API Calculation with Xarray + Dask#

Scott Wales, CLEX CMS

Let’s look at how we can calculate the antecedent precipitation index (API) on a large dataset with Xarray and Dask.

API is defined from precipitation in a recursive way:

API(t0) = precip(t0)
API(t) = k * API(t - 1) + precip(t)

with k < 1, so that precipitation on previous days impacts the API but that impact decays over time.

To start out with, let’s import some libraries and set up a Dask cluster - I’m running this notebook on https://ood.nci.org.au

import xarray
import numpy
import dask.array
import matplotlib.pyplot as plt

xarray.set_options(display_expand_data=False);
import climtas.nci
climtas.nci.Client()

Client

Client-138a2be4-4d9a-11ec-bc04-fa163e54927d

Connection method: Cluster object Cluster type: distributed.LocalCluster
Dashboard: /node/ood-vn6/26243/proxy/8787/status

Cluster Info

For our sample dataset, I’ll use FROGs, which provides precip from a number of datasets regridded to a common one degree grid.
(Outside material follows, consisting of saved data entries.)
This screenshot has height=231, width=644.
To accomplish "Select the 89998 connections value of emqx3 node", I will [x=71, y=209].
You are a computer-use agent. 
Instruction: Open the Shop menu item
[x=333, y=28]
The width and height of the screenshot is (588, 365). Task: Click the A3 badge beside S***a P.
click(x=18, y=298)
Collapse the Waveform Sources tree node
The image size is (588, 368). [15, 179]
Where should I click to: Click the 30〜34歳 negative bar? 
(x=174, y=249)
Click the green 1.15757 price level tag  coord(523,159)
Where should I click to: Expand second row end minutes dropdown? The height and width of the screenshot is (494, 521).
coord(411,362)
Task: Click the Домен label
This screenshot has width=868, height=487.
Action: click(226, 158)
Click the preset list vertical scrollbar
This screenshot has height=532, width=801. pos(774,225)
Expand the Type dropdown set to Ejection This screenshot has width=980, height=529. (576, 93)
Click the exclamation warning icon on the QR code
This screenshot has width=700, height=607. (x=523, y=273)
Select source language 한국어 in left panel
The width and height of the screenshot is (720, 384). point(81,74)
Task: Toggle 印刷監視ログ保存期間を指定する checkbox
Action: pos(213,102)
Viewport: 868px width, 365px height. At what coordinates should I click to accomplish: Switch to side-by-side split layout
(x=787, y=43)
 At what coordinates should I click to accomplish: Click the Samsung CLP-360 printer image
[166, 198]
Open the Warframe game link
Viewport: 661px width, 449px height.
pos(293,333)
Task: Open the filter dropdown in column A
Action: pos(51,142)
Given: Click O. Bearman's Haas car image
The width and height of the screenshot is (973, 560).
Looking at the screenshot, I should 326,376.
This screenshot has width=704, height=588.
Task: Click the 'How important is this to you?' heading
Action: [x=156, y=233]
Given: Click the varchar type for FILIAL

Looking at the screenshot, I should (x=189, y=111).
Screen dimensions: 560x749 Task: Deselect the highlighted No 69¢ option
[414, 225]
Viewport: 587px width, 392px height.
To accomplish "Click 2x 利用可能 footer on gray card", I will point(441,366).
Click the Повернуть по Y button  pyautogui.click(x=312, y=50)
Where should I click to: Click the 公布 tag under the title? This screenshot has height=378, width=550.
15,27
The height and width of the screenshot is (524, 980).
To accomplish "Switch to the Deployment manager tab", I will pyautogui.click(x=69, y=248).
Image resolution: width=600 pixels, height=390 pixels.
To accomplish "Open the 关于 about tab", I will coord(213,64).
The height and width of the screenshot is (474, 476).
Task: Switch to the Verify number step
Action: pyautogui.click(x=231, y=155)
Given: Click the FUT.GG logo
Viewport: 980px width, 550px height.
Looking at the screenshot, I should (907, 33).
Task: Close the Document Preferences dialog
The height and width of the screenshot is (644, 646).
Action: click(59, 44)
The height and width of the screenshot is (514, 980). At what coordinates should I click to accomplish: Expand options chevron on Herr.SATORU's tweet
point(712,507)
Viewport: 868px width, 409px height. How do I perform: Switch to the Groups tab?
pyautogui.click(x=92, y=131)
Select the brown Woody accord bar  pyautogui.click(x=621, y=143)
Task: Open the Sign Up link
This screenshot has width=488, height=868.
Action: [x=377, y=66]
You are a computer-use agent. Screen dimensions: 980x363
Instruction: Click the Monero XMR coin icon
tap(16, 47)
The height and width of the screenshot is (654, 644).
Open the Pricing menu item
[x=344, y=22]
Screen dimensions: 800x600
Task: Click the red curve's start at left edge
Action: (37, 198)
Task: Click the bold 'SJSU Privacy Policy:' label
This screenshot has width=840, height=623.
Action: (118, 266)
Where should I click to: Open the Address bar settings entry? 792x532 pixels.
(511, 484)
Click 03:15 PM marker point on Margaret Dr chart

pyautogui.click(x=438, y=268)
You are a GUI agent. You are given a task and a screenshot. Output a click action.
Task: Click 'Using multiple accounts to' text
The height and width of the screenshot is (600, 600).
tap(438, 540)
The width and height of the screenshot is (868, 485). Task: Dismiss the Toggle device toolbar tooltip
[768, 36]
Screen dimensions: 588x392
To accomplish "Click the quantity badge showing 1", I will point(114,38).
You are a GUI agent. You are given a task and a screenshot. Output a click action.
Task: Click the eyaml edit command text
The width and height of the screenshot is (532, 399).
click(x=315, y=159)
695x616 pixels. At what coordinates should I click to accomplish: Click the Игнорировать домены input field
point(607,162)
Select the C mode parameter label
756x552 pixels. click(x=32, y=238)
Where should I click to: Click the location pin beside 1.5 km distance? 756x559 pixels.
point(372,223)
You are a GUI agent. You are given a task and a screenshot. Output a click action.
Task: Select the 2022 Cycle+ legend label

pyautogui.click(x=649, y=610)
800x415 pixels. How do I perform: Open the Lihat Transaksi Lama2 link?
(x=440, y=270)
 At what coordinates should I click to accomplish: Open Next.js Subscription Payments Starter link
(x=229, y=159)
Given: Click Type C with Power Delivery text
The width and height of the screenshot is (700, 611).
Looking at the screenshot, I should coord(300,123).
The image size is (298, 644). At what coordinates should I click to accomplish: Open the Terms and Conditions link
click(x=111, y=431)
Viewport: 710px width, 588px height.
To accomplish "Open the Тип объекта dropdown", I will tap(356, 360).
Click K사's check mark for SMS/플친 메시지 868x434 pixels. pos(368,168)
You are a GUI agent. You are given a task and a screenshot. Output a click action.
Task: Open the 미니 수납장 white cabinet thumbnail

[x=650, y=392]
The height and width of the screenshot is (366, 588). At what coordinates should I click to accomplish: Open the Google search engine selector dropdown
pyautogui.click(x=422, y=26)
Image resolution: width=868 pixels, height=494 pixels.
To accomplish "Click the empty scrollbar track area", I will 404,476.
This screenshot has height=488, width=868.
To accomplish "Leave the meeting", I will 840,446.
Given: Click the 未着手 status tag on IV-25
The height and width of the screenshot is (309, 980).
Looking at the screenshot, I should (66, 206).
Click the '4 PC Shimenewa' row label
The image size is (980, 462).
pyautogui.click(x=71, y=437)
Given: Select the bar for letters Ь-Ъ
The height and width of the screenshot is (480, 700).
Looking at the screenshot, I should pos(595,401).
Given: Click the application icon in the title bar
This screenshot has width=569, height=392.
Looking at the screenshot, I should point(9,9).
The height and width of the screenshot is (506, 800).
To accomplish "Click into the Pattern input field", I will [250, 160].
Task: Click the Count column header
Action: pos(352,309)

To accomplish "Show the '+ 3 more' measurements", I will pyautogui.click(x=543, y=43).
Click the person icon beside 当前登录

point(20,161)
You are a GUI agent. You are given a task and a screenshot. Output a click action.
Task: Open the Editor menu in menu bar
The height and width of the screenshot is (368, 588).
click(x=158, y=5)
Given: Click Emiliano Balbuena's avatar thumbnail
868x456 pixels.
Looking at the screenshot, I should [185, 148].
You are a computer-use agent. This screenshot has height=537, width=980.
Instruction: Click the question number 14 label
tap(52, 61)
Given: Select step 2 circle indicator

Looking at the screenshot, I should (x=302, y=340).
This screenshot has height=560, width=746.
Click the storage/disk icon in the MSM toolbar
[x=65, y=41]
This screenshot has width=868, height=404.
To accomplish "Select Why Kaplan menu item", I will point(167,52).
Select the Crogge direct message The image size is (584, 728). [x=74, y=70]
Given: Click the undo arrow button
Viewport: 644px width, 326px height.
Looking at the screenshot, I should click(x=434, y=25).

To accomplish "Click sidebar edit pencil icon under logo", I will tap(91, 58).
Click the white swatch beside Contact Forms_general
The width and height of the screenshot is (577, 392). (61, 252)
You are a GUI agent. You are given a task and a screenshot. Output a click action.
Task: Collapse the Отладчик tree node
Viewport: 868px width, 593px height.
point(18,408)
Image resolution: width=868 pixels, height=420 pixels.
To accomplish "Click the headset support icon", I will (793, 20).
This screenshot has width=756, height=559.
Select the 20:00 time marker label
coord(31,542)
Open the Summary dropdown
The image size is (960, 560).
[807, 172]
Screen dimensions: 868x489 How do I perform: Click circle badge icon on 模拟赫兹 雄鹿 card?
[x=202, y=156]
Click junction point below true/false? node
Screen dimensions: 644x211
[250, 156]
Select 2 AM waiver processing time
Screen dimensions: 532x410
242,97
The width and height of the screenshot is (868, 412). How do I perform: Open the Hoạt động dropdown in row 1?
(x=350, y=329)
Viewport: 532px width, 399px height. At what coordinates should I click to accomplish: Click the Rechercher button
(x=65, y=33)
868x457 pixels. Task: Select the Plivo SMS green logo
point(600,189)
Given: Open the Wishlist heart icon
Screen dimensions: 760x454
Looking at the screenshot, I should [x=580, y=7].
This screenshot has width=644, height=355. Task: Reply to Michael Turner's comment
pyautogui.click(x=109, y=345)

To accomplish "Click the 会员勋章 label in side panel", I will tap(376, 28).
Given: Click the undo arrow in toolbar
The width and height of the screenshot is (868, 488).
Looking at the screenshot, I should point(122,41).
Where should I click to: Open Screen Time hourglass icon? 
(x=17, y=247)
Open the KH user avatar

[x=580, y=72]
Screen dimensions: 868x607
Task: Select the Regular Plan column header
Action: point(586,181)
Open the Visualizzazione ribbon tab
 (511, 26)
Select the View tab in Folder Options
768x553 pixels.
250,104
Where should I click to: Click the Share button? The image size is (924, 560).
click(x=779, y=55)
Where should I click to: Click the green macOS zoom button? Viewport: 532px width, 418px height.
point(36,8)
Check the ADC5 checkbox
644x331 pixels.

The data is chunked by default with one chunk per year in the time axis, since that’s how the files themselves are split up.

ds = xarray.open_mfdataset('/g/data/ua8/Precipitation/FROGs/1DD_V1/ERA5/*.nc')
precip = ds.rain
precip
<xarray.DataArray 'rain' (time: 15341, lat: 180, lon: 360)>
dask.array<chunksize=(365, 180, 360), meta=np.ndarray>
Coordinates:
  * time     (time) datetime64[ns] 1979-01-01T13:30:00 ... 2020-12-31
  * lon      (lon) float64 -179.5 -178.5 -177.5 -176.5 ... 177.5 178.5 179.5
  * lat      (lat) float64 -89.5 -88.5 -87.5 -86.5 -85.5 ... 86.5 87.5 88.5 89.5
Attributes:
    standard_name:  lwe_precipitation_rate
    long_name:      Total precipitation, ERA5 reanalysis daily accumulated ra...
    units:          mm/day
    comment:        This daily precipitation is prepared by creating a accumu...

Calculation on a single point#

To start out with, let’s make sure we can do the calculation on a single grid point.

Start out by saving the grid point’s precip time series in a variable

precip_mel = precip.sel(lat=-37.81, lon=144.96, method='nearest').load()

Why the .load()?

I’ve done a .load() here because we’ll be looping over time. Without the .load() Dask will try to read from the file at every loop iteration, with it it will only read from the file once - though this does come at the cost of more memory usage so we need to be carefull of how large the grid is that we’re loading.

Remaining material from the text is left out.